Only in the greater Middle East does conflict still regularly occur. It is worth keeping in mind that the wars which the United States and its allies began in Iraq and Afghanistan are small, relatively speaking, and the Libyan conflict is even smaller. While it is still far too soon to know the fate of the Arab Spring movement, surely it is significant that the first tyrants to fall, in Egypt and Tunisia, did so with hardly a struggle (though admittedly that’s not the case in Yemen, Syria, and Bahrain). Post-Cold War revolutions—whether Rose, Tulip, Cedar or Facebook—have tended to be less bloody than those of earlier eras.
None of this is to suggest that these places are without problems, of course, or that war is impossible. But given the rapid increase in world population and number of countries (the League of Nations had 63 members at its peak between the wars, while the United Nations currently has 193), a pure extrapolation of historical trends might lead one to expect a great deal more warfare than there currently is. This unprecedented, exponential systemic growth has not resulted in the Malthusian clashes for resources that so many foresaw. States have found ways to cooperate even when faced with growing populations and diminishing resources, and there is no reason to believe that this will change in the future.
Despite a few minor wars and not-so-minor terrorist attacks, it seems clear that more citizens of the twenty-first century—both in terms of raw numbers and as a percentage of the overall global population—will lead mundane, peaceful lives than in any that came before, bothered perhaps by quiet desperation but not by the violence of war. That bears repeating: Today a far greater percentage of the world’s population lives in peace than at any time before in history, which is a non-trivial, curiously underreported statistic. By any reasonable measure, the world is living in a golden age of peace and security, even if it may not always appear to be so.
Is this trend part of a permanent change, or are we merely experiencing the latest of many respites between cataclysms? That answer depends greatly on the explanation for the current age of stability, which is the subject of a robust academic debate. But it is worth noting that history contains precious few examples of the return of institutions deemed by society to be outmoded, barbaric and/or futile. In other words, normative evolution is typically unidirectional. Few would argue, for instance, that either slavery or dueling is likely to reappear in this century. As long as science, technology and economics do not take unprecedented steps backward, major war is unlikely to return, and minor wars will continue to be rare as weak states imitate the behavior of the strong.
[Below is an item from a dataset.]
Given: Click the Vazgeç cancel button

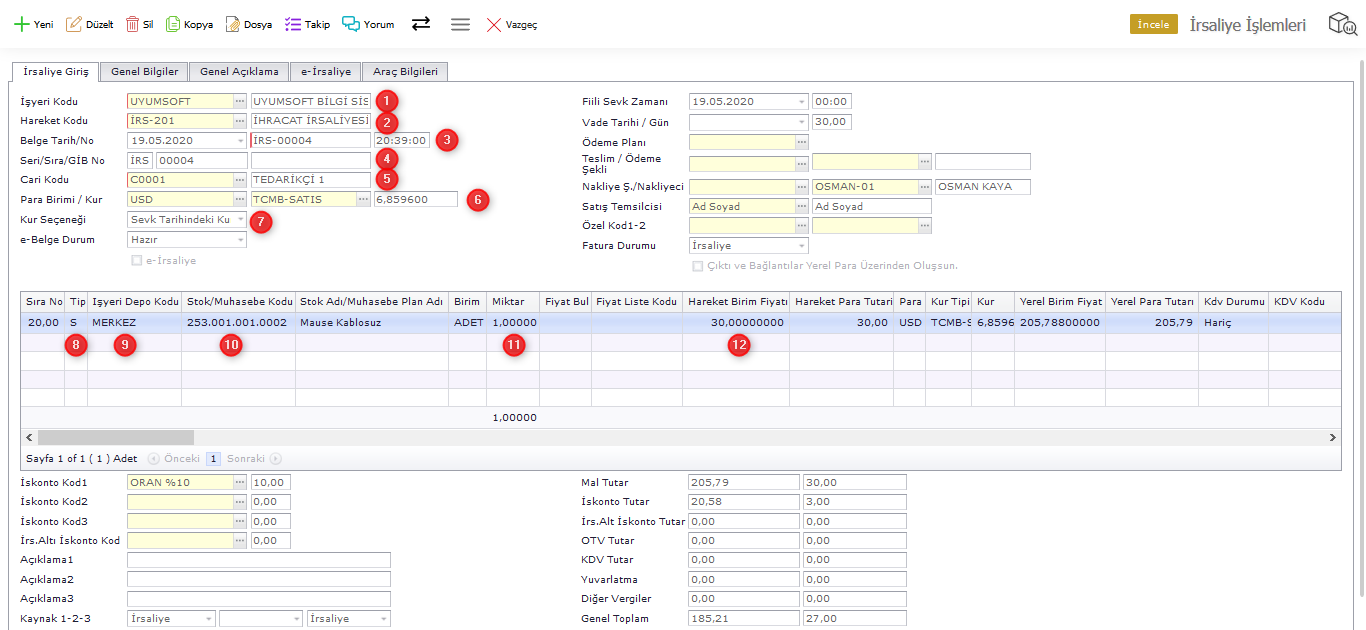Looking at the screenshot, I should [x=512, y=24].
While the future is unknowable, there is for the first time good reason to believe that the future will be far more peaceful than the past.
“Between the happening of a historical process and its recognition by rulers,” wrote historian Barbara Tuchman, “a lag stretches, full of pitfalls.” While the current era may be full of pitfalls of various kinds, perhaps we can take solace in the knowledge that ours is not a particularly dangerous world, no matter how conventional is the wisdom to the contrary.